La situation du marché de l’emploi est diff érente en Wallonie et à Bruxelles, par rapport à la Flandre. Vous comprenez cette inquiétude ou vous parait-elle démesurée?
Cela doit être vu comme une chance plutôt qu’un danger. Un taux de chômage plus élevé, ça signifi e qu’il y a plus de possibilités de progresser en Wallonie et à Bruxelles qu’en Flandre. Le taux d’emploi en Flandre est de près de 77% et on veut arriver à 80%, tandis qu’il est de 68% en Wallonie et de 65% à Bruxelles. Il y a donc beaucoup de possibilités pour avancer.
Vous pouvez rassurer les CPAS wallons et bruxellois: ils ne vont pas être submergés de chômeurs exclus?

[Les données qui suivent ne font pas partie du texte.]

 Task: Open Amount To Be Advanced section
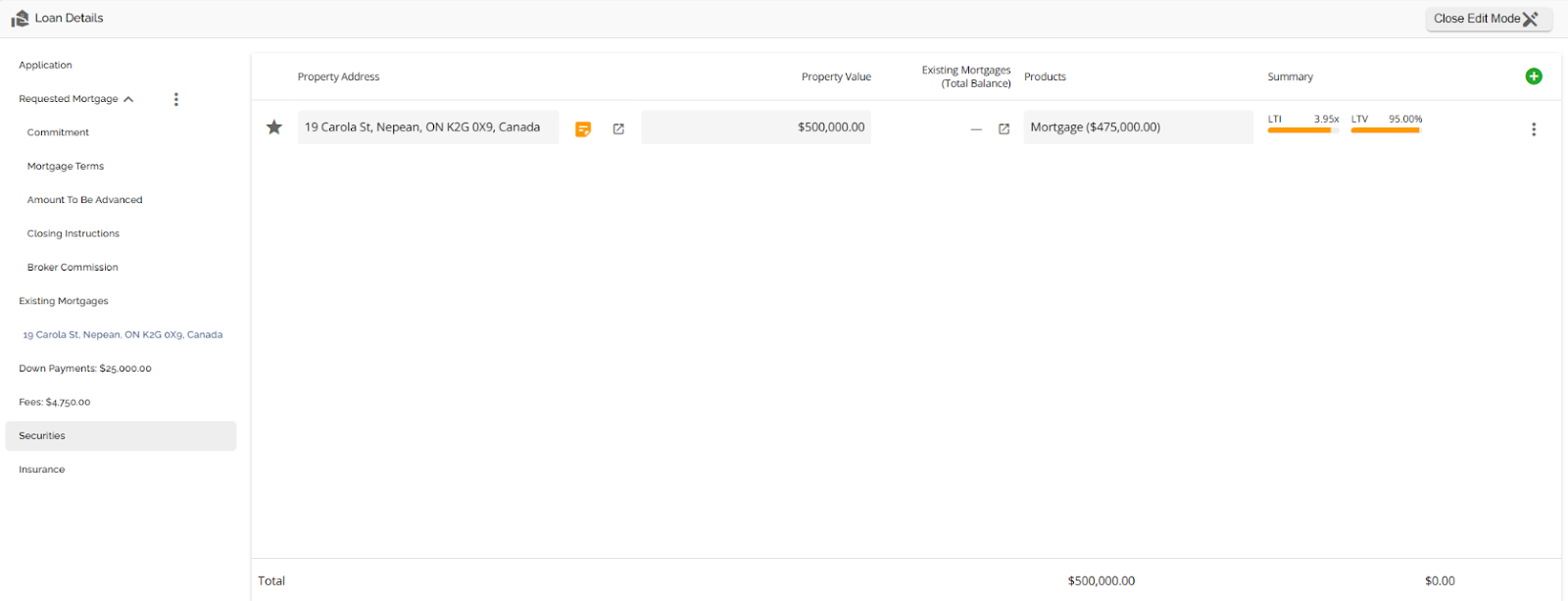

Personne n’a de boule de cristal. Mais la compensation prévue prend en compte les soucis éventuels sur le plan budgétaire. Et concernant le personnel des CPAS, nous avons doublé les montants alloués pour les frais de dossiers et les entités fédérées ont reçu la compétence pour déterminer quels diplômes sont requis pour être un travailleur social. On sait aussi que 20% des dossiers traités par le personnel des CPAS ne relèvent pas del eur mission, mais concernent des prépaiements d’allocations de chômage ou d’indemnités maladie. Je travaille avec les ministres Vandenbroucke et Clarinval pour que ce ne soit plus le cas à l’avenir.